Purpose: Mast cell tryptase, vascular endothelial growth factor (VEGF), and basic fibroblast growth factor (bFGF) possibly play a role in the pathogenesis of acute pancreatitis (AP). The aim is to describe their serum levels in relation to severity of AP.

Methods: Seventy patients with AP were studied. Thirty-one had mild acute pancreatitis and 39 severe AP of whom 21 developed organ dysfunction. Serum concentration of tryptase was determined with fluoroimmunoassay (UniCAP), and VEGF and bFGF with ELISA at admission and on days 1, 2, and 7 post-hospitalization.

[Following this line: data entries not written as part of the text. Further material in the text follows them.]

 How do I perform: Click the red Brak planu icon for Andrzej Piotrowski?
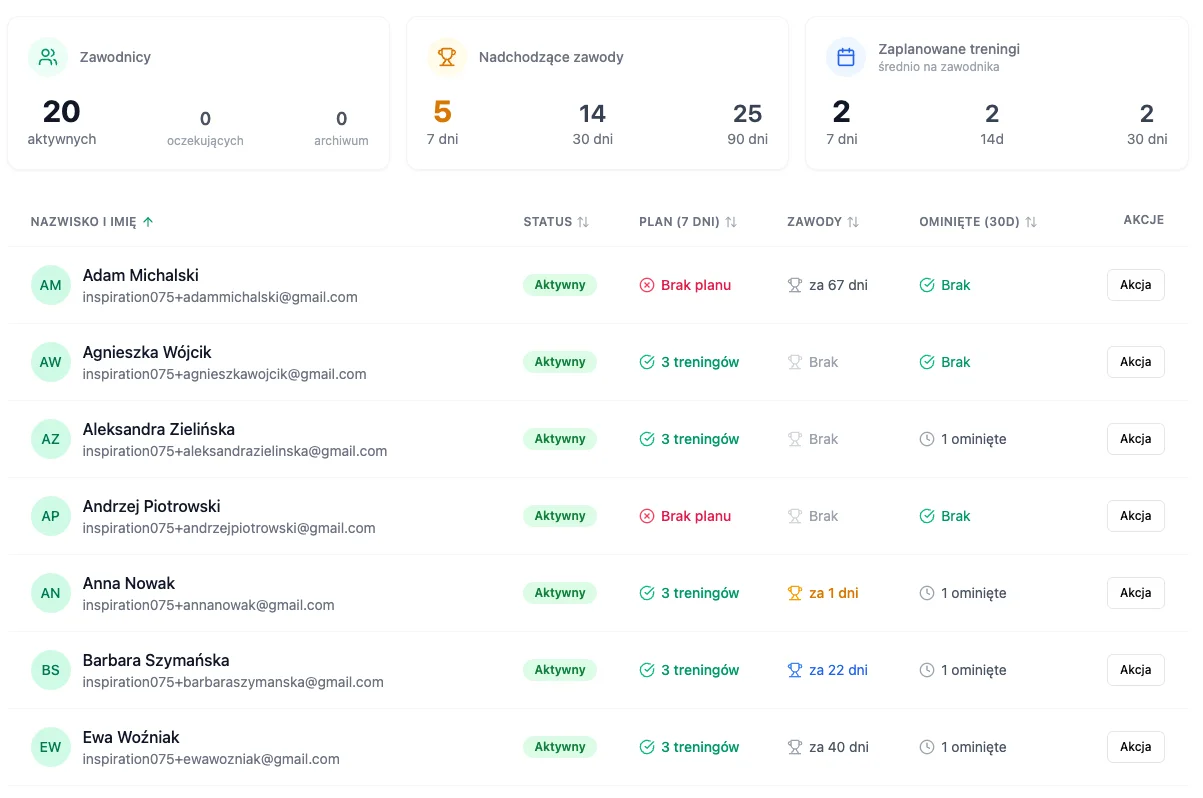(x=647, y=516)
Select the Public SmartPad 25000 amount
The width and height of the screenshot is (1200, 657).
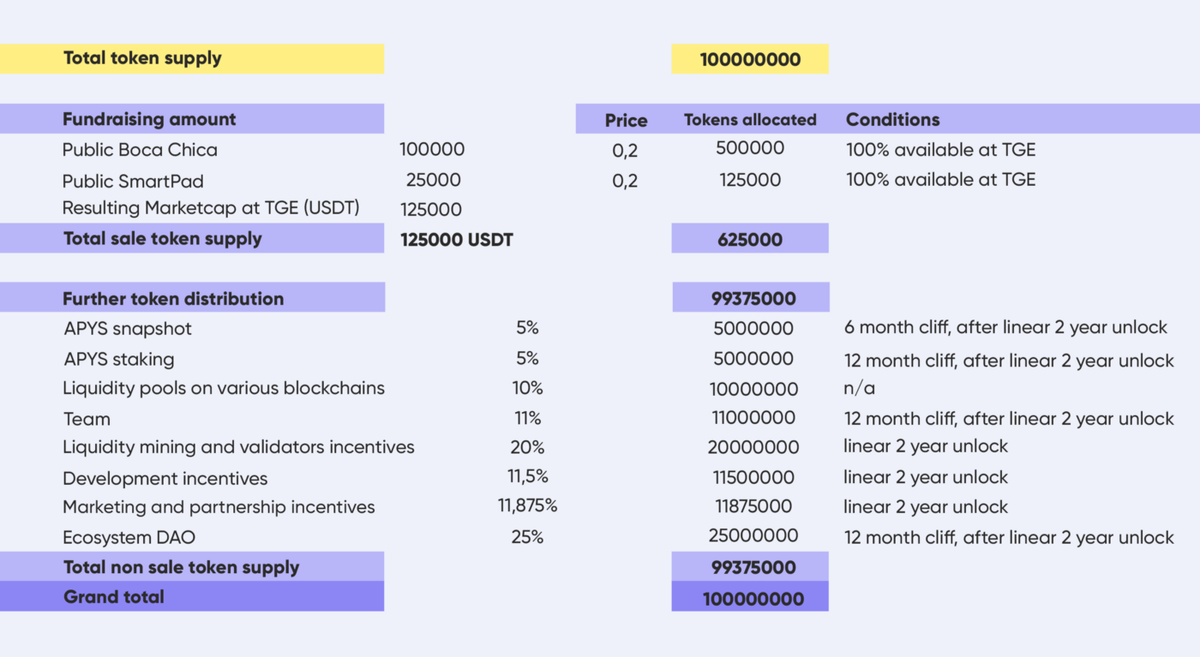click(x=433, y=180)
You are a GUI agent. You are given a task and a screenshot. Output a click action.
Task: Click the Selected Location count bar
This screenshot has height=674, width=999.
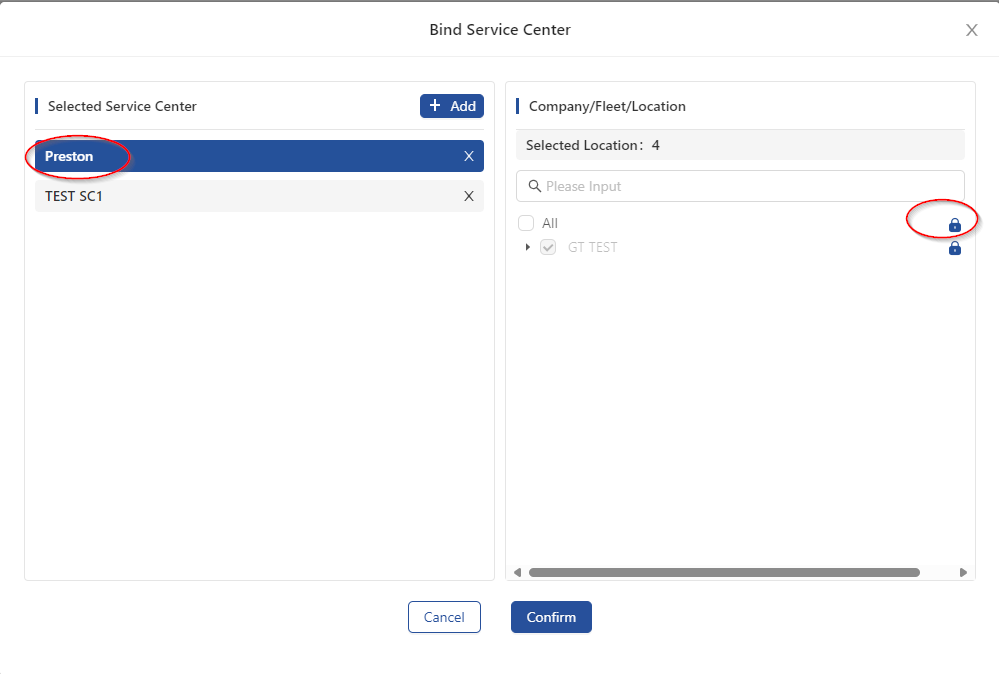tap(740, 145)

Results: The peak tryptase levels and tryptase levels at 2nd day after symptom onset, although mostly within normal range, were significantly higher in patients with organ dysfunction than in patients without organ dysfunction (6.6 microg/l (inter quartile range 4.8 to 12.6) versus 4.0 microg/l (2.7 to 6.2); P = 0.018 and 6.0 microg/l (4.4 to 7.6) versus 3.4 microg/l (2.3 to 4.8); P = 0.006, respectively). Median serum VEGF and bFGF concentrations increased during follow-up, were significantly higher on day 7 than on days 0, 1, and 2, but were not related to development of organ dysfunction.

Conclusions: Mast cell activation, as defined by serum tryptase levels, may play a role in the development of remote organ dysfunction in patients with AP. However, neither tryptase nor the factors VEGF and bFGF serve as predictors of organ dysfunction in clinical AP.